Task brief: A single number is the expected answer: the count of lines in the records below that contain "will".

[Stored items]
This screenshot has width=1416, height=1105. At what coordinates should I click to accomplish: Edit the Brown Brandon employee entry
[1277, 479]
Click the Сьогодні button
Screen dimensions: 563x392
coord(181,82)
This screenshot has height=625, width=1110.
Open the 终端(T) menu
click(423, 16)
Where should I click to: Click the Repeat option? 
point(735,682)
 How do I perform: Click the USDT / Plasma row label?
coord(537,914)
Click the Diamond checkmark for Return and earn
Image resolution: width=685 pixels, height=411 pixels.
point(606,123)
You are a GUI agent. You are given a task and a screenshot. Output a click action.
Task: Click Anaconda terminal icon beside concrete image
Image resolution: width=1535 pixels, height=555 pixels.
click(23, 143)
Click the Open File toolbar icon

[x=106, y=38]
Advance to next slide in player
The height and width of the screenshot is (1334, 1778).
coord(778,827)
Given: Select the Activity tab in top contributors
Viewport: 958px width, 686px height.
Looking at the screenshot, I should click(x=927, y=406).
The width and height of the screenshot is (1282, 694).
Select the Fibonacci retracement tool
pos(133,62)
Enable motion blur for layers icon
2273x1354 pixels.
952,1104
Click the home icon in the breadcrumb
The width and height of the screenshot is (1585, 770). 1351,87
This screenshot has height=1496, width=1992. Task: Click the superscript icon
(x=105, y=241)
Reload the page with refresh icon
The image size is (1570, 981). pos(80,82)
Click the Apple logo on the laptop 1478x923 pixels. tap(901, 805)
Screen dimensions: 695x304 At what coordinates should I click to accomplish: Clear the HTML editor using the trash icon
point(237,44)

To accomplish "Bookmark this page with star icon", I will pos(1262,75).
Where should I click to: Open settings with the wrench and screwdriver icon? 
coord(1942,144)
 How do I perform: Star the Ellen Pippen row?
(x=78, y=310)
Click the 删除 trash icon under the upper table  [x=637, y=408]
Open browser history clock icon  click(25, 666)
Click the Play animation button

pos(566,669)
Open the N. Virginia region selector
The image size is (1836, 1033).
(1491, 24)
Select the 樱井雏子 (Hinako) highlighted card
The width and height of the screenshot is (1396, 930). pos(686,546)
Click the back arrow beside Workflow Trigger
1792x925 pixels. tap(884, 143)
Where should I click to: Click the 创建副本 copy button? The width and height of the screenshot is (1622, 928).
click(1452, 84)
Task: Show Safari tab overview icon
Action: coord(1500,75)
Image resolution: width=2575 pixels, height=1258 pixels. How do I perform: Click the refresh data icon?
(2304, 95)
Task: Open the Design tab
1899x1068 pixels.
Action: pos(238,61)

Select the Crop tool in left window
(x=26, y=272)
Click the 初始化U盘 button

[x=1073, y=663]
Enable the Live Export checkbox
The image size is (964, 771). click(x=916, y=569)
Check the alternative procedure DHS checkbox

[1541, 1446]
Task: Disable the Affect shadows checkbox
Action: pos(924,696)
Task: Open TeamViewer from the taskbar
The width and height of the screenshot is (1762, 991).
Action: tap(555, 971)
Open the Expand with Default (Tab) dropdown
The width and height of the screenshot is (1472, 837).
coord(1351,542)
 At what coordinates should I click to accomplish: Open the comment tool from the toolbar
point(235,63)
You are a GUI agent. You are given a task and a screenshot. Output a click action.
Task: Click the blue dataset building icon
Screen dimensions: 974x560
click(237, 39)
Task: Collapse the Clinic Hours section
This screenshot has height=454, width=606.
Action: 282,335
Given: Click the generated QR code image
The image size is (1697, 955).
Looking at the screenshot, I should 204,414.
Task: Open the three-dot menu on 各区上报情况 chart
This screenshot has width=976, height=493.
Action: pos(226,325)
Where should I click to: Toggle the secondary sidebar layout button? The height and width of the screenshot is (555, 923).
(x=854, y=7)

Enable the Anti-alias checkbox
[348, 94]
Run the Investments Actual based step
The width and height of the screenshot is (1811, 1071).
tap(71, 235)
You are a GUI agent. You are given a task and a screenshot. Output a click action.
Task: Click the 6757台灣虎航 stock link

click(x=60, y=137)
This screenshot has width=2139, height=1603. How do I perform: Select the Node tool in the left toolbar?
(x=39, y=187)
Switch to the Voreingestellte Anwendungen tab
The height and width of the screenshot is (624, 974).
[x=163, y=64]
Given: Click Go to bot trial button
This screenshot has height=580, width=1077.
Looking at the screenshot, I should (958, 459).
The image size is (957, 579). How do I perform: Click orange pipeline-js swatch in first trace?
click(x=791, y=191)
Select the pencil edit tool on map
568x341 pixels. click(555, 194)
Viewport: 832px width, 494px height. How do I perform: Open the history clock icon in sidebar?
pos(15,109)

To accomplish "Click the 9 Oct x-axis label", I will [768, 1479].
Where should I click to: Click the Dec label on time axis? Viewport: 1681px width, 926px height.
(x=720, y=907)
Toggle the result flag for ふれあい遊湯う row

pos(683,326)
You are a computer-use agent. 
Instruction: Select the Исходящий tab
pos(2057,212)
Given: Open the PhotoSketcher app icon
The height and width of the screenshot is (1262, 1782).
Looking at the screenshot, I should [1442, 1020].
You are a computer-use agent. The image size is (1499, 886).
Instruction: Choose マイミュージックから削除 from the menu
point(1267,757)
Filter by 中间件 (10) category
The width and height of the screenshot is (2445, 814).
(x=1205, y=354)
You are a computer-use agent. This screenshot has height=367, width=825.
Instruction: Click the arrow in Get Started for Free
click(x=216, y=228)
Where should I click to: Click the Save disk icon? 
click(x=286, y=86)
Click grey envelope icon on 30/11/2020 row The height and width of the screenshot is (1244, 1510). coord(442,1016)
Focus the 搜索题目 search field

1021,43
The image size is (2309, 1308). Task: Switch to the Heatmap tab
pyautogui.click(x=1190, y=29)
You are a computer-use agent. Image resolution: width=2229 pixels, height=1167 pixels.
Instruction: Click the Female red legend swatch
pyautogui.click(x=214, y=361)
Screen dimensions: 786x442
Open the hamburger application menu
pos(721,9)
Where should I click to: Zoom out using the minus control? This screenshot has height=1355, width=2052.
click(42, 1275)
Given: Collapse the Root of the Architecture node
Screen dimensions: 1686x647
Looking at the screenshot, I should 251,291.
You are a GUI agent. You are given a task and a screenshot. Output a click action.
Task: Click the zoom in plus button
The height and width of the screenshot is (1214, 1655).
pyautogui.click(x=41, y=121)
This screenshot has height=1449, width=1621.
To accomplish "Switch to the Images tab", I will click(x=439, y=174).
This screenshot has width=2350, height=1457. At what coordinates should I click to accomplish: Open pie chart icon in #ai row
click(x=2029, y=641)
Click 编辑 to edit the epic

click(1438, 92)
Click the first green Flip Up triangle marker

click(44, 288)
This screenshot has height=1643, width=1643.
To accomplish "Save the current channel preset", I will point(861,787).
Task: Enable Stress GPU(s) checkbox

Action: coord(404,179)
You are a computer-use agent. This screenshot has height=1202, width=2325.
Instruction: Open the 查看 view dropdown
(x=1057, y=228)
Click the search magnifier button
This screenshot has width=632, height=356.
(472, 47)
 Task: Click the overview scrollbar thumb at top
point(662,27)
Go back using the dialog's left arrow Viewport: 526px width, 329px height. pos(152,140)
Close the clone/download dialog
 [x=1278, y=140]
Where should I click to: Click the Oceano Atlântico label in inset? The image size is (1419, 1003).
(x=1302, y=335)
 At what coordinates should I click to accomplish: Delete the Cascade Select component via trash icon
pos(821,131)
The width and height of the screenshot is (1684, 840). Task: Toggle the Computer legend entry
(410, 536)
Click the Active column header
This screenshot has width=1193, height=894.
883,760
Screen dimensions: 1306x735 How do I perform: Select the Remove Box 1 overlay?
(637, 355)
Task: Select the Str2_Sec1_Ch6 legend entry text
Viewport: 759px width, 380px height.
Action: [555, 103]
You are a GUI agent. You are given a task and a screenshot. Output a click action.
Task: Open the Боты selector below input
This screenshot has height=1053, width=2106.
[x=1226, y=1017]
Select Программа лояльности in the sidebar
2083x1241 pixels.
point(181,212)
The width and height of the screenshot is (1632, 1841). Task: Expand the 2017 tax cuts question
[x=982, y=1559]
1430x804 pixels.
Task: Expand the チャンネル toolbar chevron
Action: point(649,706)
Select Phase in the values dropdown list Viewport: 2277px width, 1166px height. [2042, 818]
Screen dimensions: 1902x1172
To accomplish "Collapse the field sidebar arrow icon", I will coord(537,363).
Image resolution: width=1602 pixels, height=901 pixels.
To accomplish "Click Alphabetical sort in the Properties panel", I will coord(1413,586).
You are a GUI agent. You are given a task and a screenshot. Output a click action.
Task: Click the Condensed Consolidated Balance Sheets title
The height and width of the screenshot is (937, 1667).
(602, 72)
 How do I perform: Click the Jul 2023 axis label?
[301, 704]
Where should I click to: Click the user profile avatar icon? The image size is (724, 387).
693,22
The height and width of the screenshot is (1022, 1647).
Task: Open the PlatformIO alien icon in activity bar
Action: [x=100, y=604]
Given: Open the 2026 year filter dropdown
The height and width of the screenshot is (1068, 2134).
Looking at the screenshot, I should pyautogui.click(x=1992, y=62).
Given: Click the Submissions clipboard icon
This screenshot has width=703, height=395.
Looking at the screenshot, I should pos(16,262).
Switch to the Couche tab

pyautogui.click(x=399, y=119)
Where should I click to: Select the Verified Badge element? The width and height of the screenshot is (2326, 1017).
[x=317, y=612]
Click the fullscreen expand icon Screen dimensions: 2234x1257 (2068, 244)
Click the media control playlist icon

Task response: 6